• Articolo , 30 ottobre 2008
  • L’Europarlamento: tra gli obiettivi tagliare la propria CO2

  • Il Bureau del PE di portare avanti un piano strategico per ridurre la propria impronta di carbonio del 30% superando quindi quel 20% previsto dal “pacchetto clima”

Soltanto lo scorso anno uno studio commissionato dai Verdi europei aveva rilevato come il pendolarismo mensile tra Bruxelles (sede delle riunioni di commissione e miniplenarie), Lussemburgo (uffici amministrativi e legali, traduzioni) e Strasburgo (sessioni plenarie) si traducesse, in termini di costi ambientali, in circa 20.000 tonnellate di emissioni di anidride carbonica. E per le tasche dei contribuenti europei ben 200 milioni di euro in più. Il Parlamento europeo era corso ai ripari, come riferisce uno studio interno, tagliando le proprie emissioni del 17% attraverso il ricorso all’elettricità da fonti rinnovabili per le proprie tre sedi, tutte con certificazione ecologica “Emas” (Environmental Management Scheme).

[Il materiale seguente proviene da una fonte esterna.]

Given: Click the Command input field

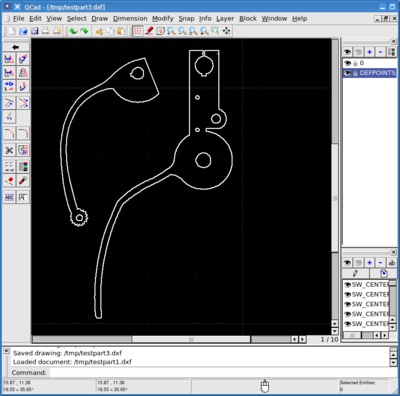Looking at the screenshot, I should click(218, 373).
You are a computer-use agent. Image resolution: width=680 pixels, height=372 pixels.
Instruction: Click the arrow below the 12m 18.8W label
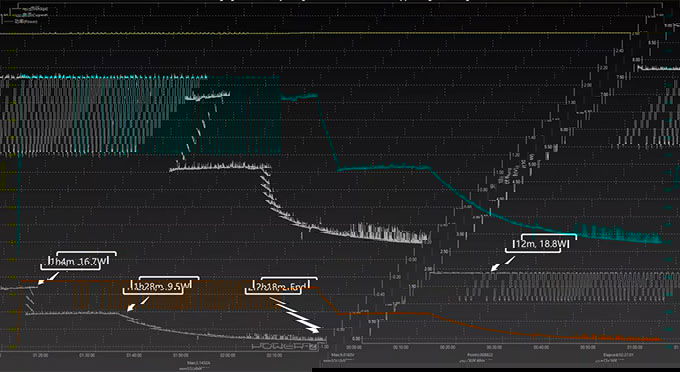[503, 264]
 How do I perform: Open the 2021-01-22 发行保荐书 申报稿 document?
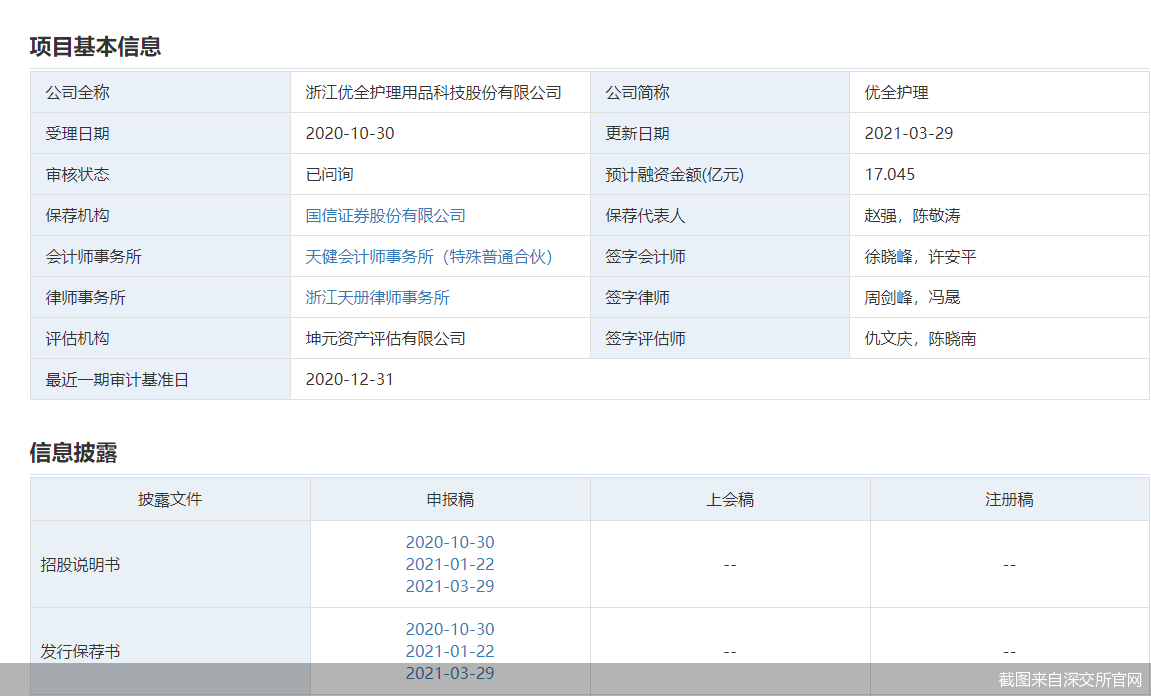[449, 651]
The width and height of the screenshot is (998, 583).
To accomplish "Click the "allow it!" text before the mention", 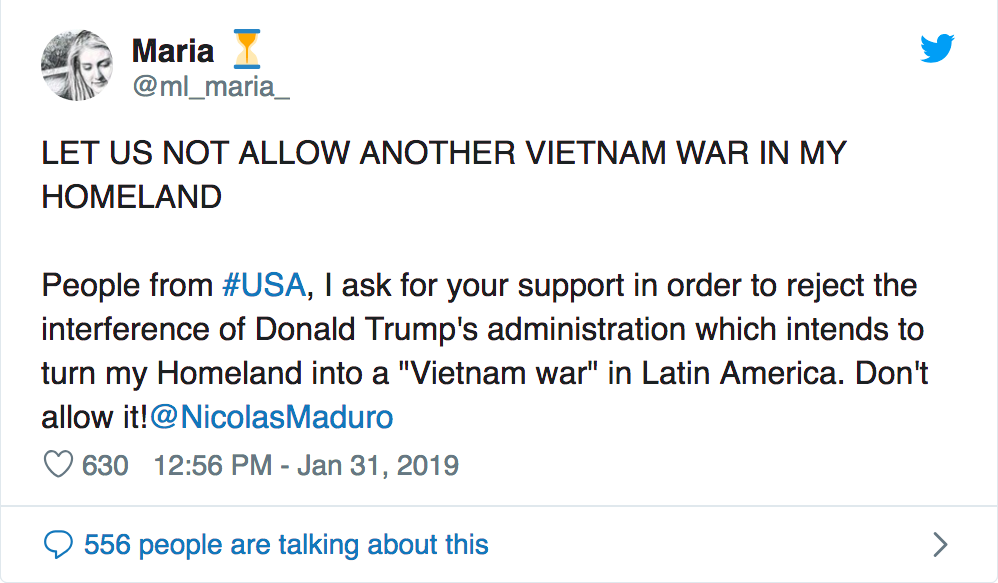I will tap(95, 416).
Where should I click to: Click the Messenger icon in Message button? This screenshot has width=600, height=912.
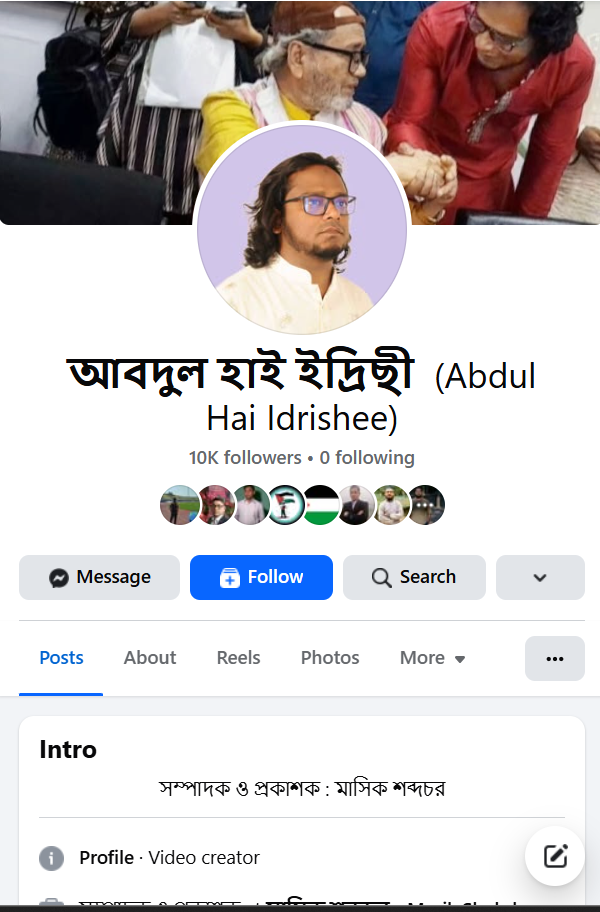click(x=59, y=578)
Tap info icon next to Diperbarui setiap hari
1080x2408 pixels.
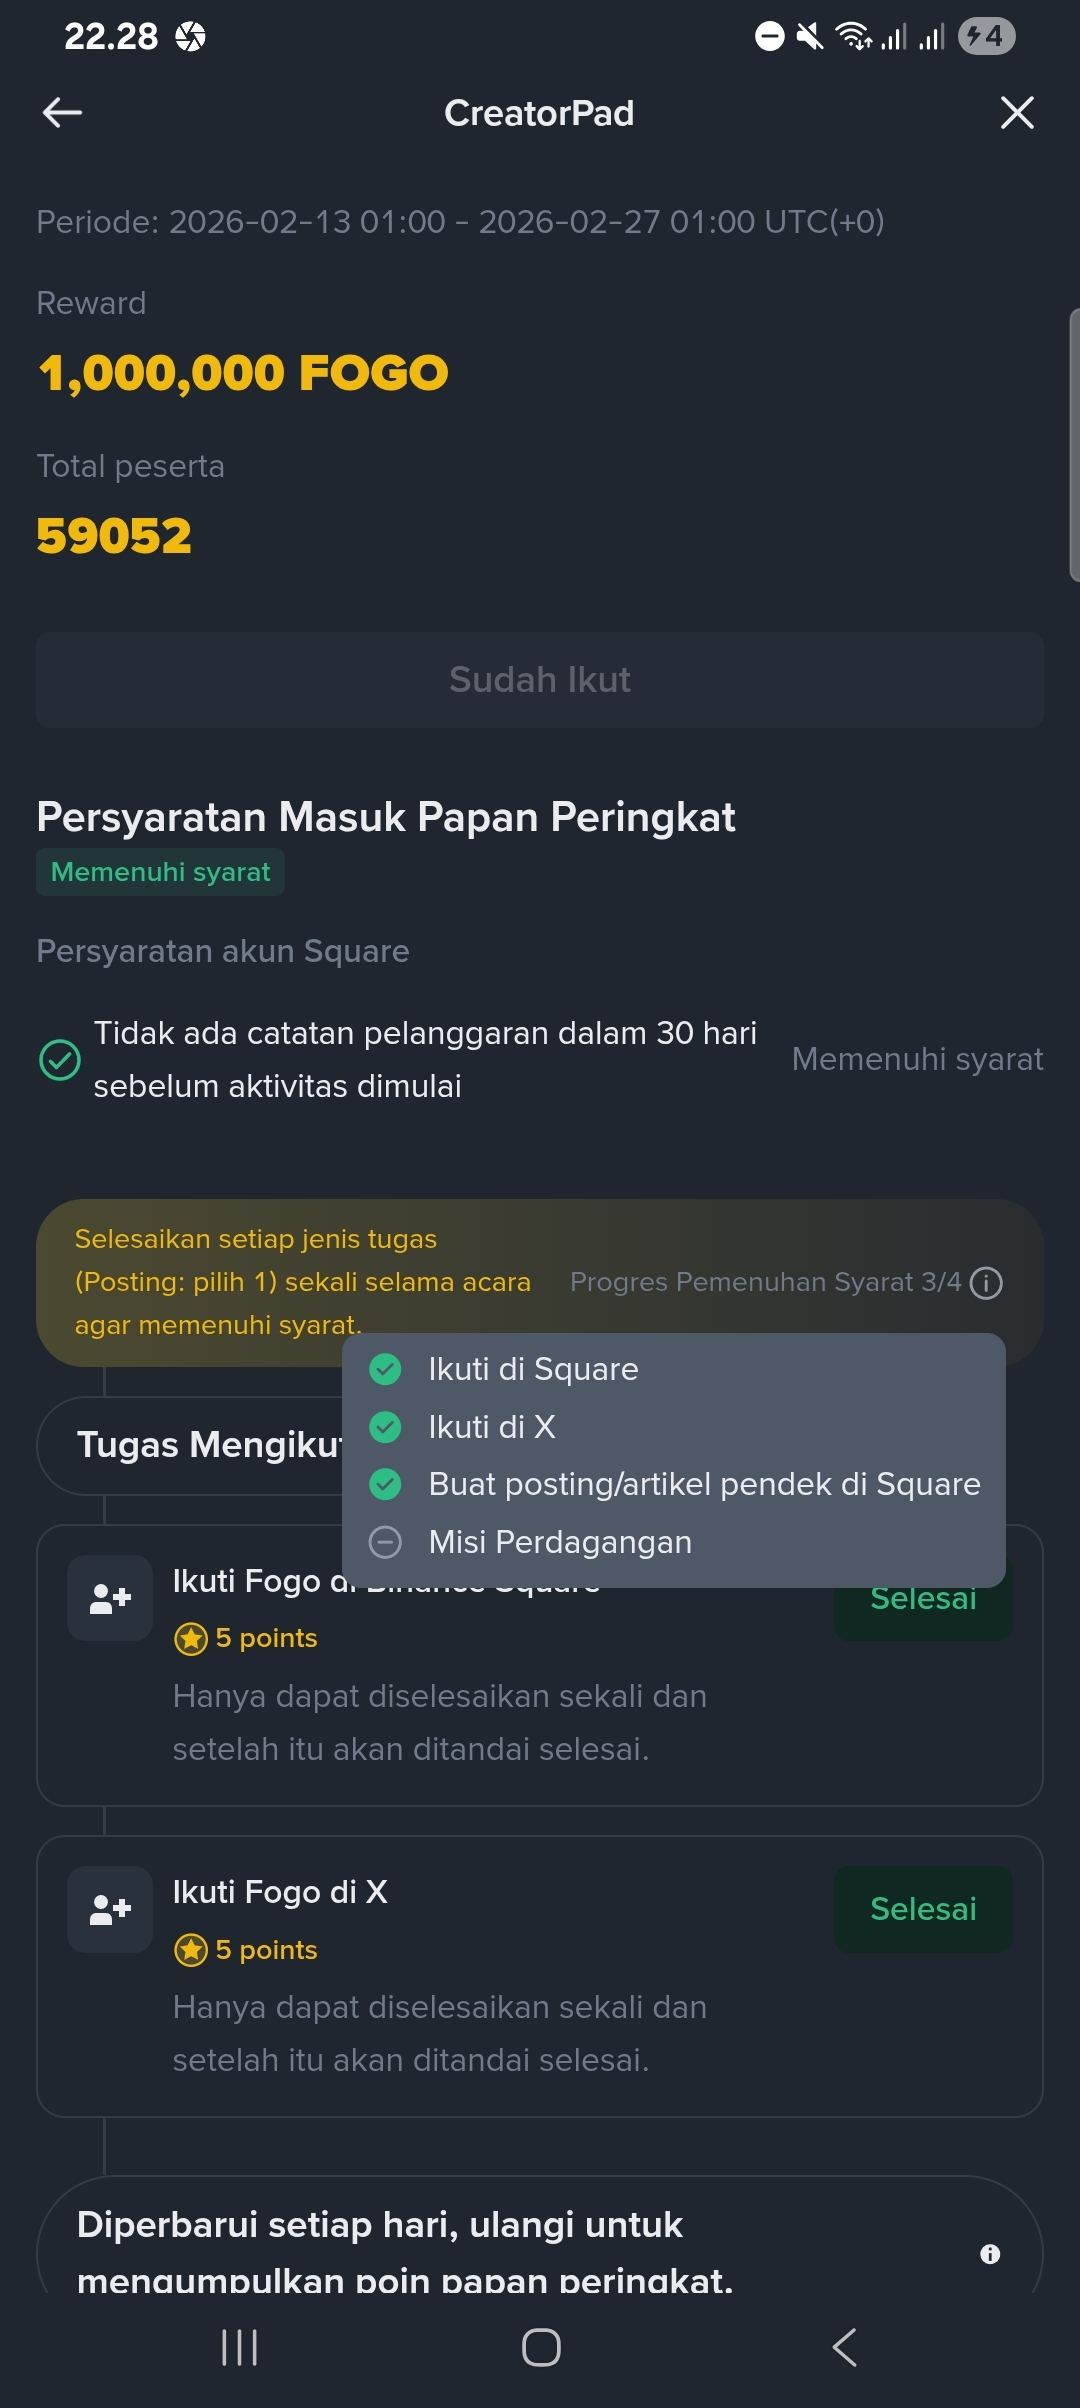pyautogui.click(x=990, y=2254)
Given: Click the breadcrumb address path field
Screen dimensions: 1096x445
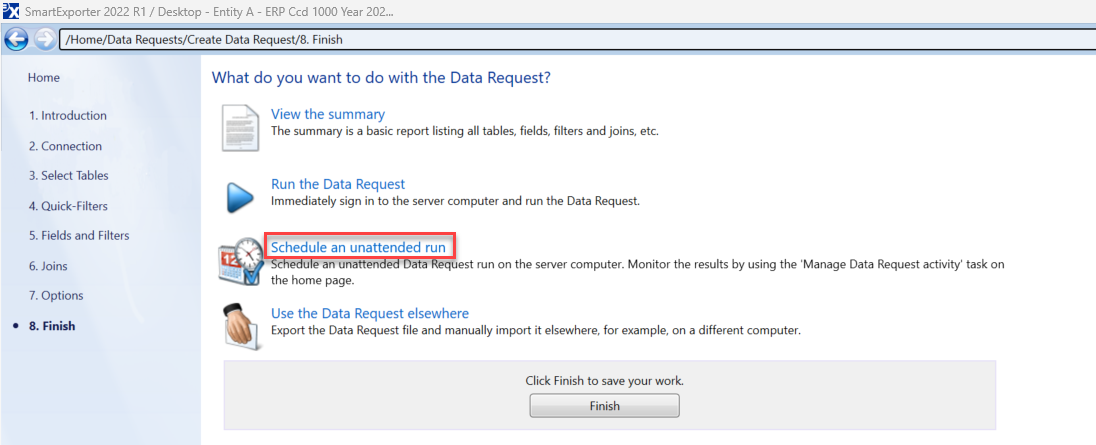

Il Bureau ora annuncia un’ulteriore scorciata alla propria quota di CO2: l’intenzione è di operare un taglio del 30% per il 2020 e per questo il PE è pronto a presentare per l’inizio del prossimo anno un piano strategico contenente concrete misure di riduzione, riguardanti le aree che offrono più possibilità, ovvero la mobilità, l’IT, l’uso energetico e le infrastrutture edilizie.